No, it is the loneliest place in the world.  Or at least in my world.

I want to be a normal mom.

With summer winding down and school back in session, moms are excitedly dropping their kid off for their first day of school and having to hide back the tears when their child doesn't want them to kiss them good-bye or drop them off too close to the front of the school.  Moms are fighting to sign up their kids for soccer, gymnastics, dance, and t-ball.  Their schedules are crazy and their calendars are all marked up with different activities with lists of whose responsible for taking who where.

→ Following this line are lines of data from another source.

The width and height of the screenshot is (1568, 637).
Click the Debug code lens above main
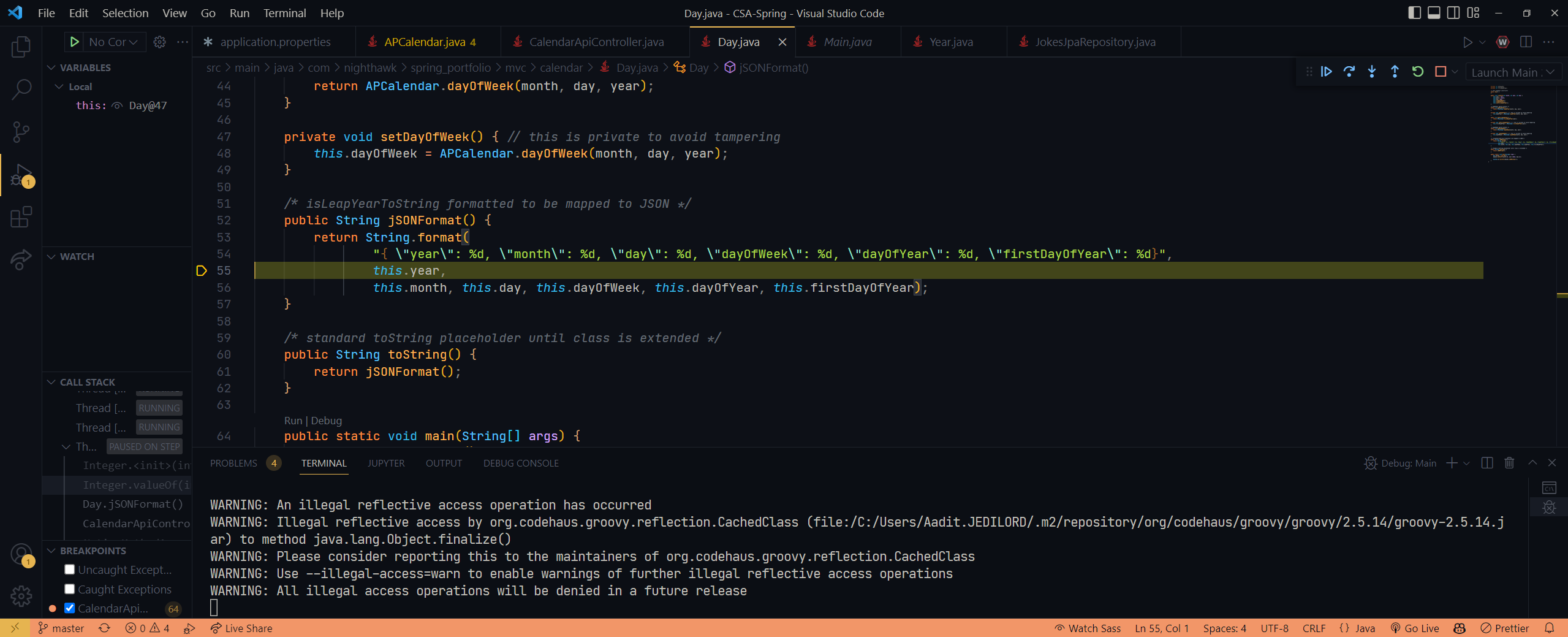[325, 421]

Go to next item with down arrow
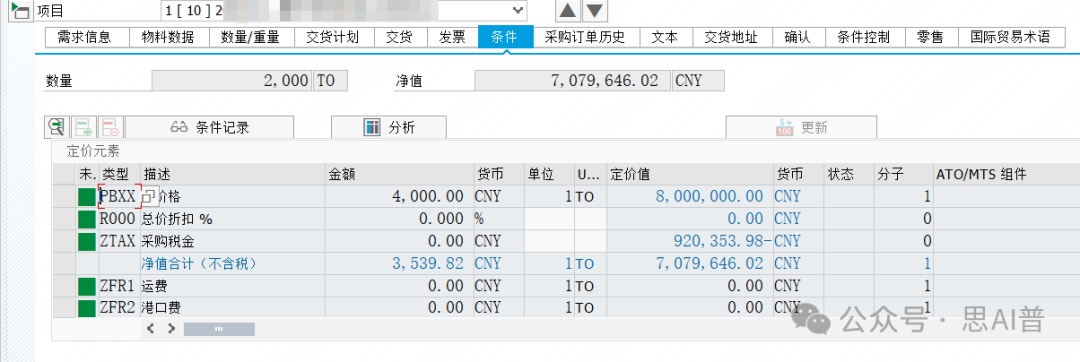[x=594, y=10]
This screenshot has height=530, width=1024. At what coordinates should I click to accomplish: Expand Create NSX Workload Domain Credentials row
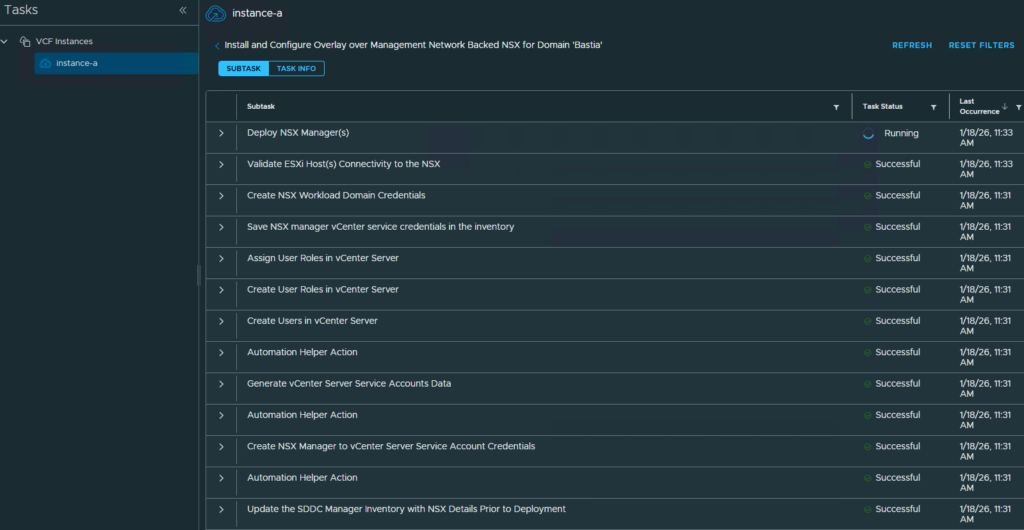pos(221,196)
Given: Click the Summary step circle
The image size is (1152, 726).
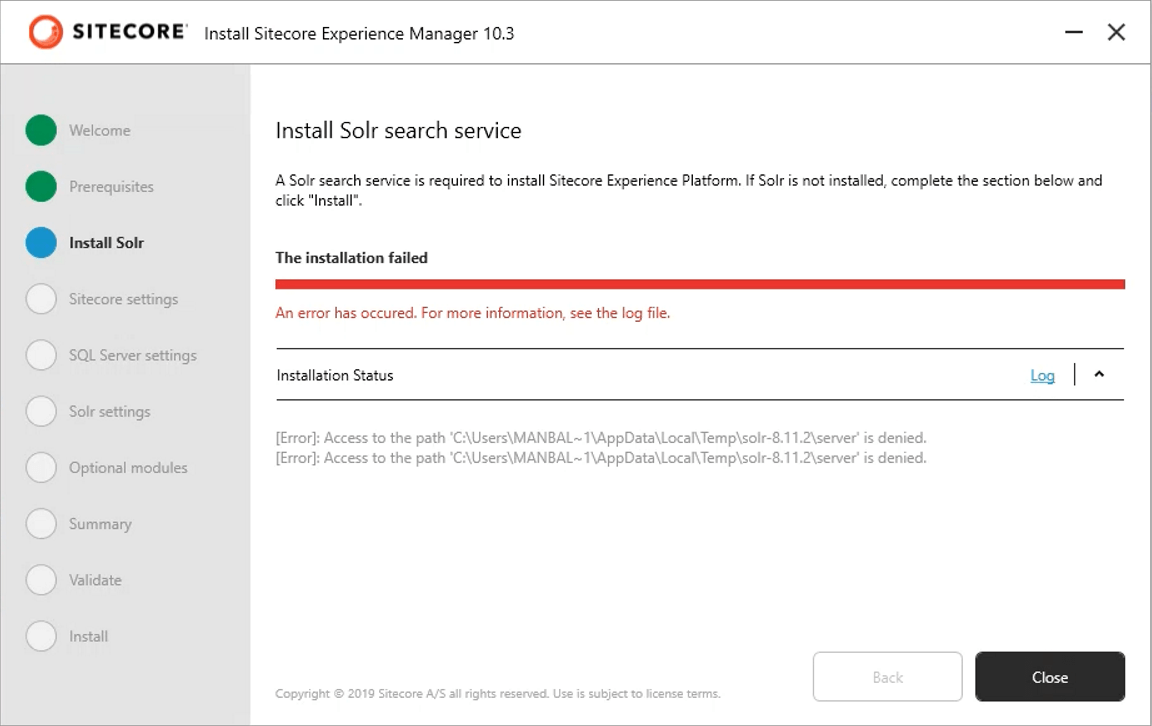Looking at the screenshot, I should coord(41,523).
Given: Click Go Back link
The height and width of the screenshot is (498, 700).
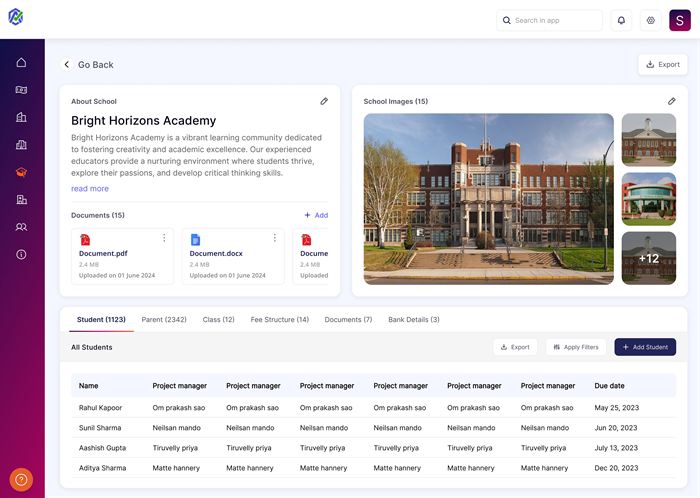Looking at the screenshot, I should tap(88, 65).
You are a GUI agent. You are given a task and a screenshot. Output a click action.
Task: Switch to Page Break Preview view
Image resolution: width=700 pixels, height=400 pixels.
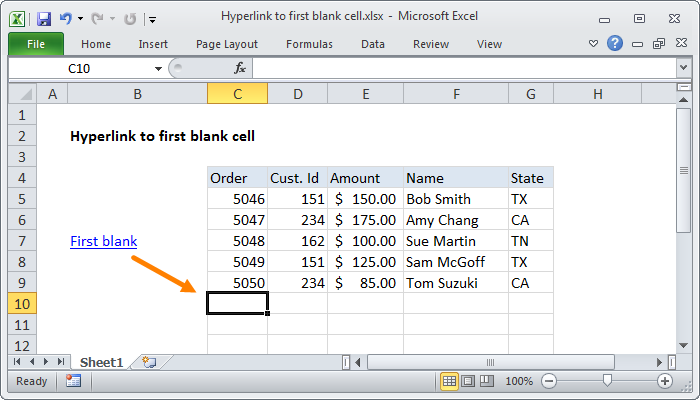point(486,381)
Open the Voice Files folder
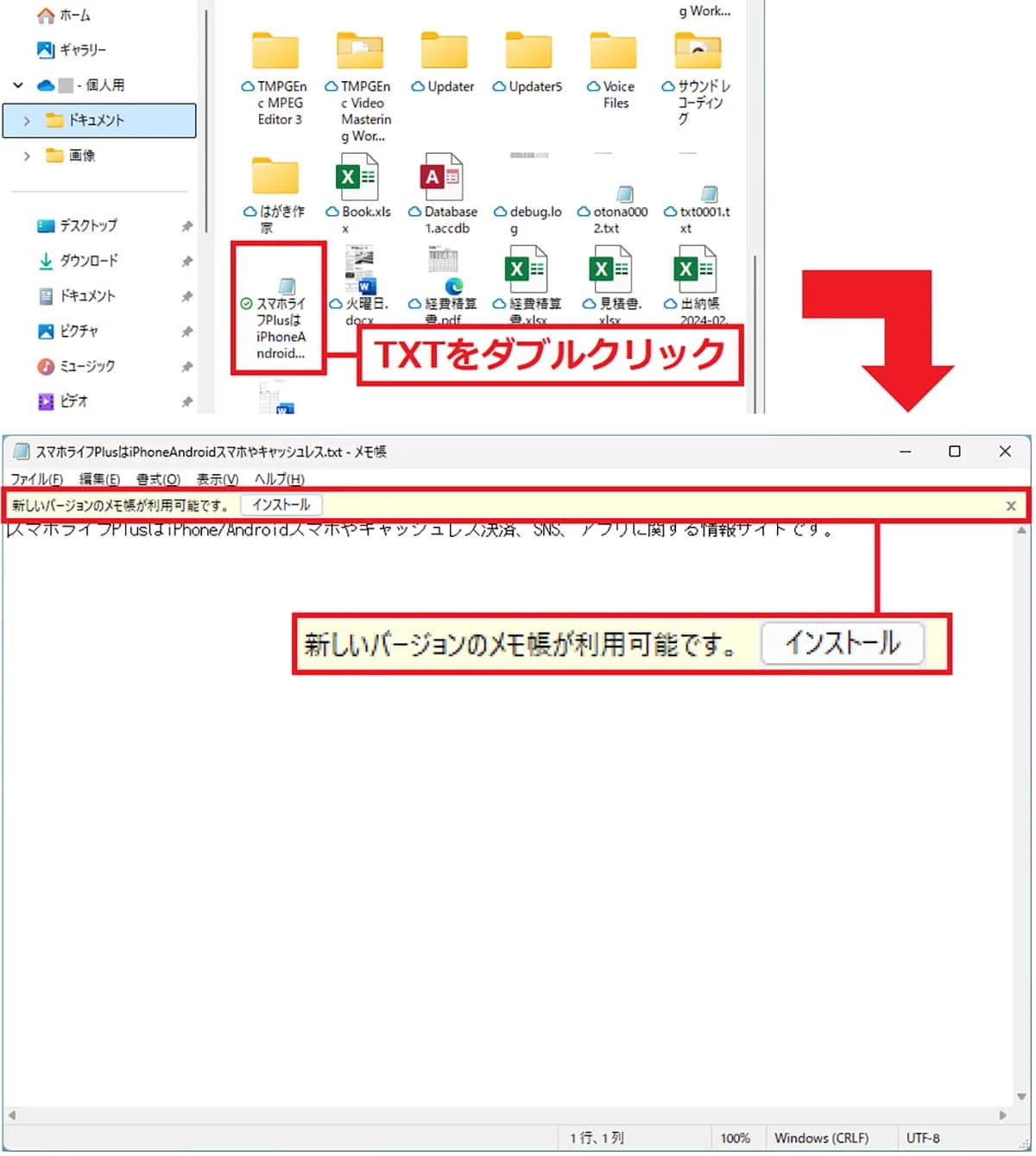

Today was Cale's first day of school and we have spent several weeks preparing him for this day.  The mere mention of the word has brought on a bucket of tears and hours wasted with anxiety.  It's very difficult for Cale to forget anything and we're learning that it's becoming more and more of a struggle to redirect his thoughts and attention, therefore an entire day can be spent assuring him that his first day of school is going to be okay.  Last night we had our first big success of talking about school without encountering a major meltdown.  I pretended to be his teacher and went over what I thought she might ask him when she saw him for the first time.  He seemed to like that and we saw our first glimpse of excitement in him.  He actually went to bed without crying about today's looming events.  Success!

We woke up this morning and only had a few bouts of whining.  He ate breakfast, got dressed, brushed his teeth and we were all ready in perfect time to take a few 'first day of school' pictures.  I was relieved to see that he was in a good enough mood to smile for the camera.  In fact he even seemed excited which filled my heart with unexpected joy.  After pictures we hopped in the car and the drive to school was relatively calm.  We went over what he was going to tell his teacher if she asked him what he did this summer and that seemed to lighten the mood.  Once we pulled up in front of school I could tell he was becoming more and more anxious, and sure enough it was a tiny bit of a struggle to get him to walk into his classroom.  He clung to Riley and shed a few tears when it was time to say good-bye but as soon as we turned the corner the cries muffled out so I'm assuming he calmed down rather quickly.  We survived the first day of school drop-off.

Needless to say, I wasn't crying over how independent and grown up my little boy was becoming.  I walked away wishing that for special days like these I could be a normal mom.

With summer winding down, our schedule is changing and a new routine is about to begin.  My calendar is full and life is about to get crazy.  However, instead of fighting to get Cale signed up for t-ball or soccer, I am fighting to schedule his many therapies so that we can get through the week with a tiny bit of free time.  My calendar is full of doctor appointments, case worker meetings, and conferences on how to maximize Cale's potential.  I wish so badly that I was a normal mom that could sign my son up for normal things.

With Cale getting older and his peers growing right along with him, I feel that we are on the journey to getting left behind.  It seems as though my girl friends get together because their kids enjoy playing together...they ask to play together...and no one ever asks to play with Cale.  I feel as though I am getting left behind which is both incredibly hard for me to admit and incredibly difficult for me to accept.  I always thought Cale's differences would affect him in this way, never me.  I just want to be a normal mom.

The crappy thing about all of this is knowing that Cale probably wishes he were normal a million times more than I wish I were a normal mom.  My heart just aches for him, for us.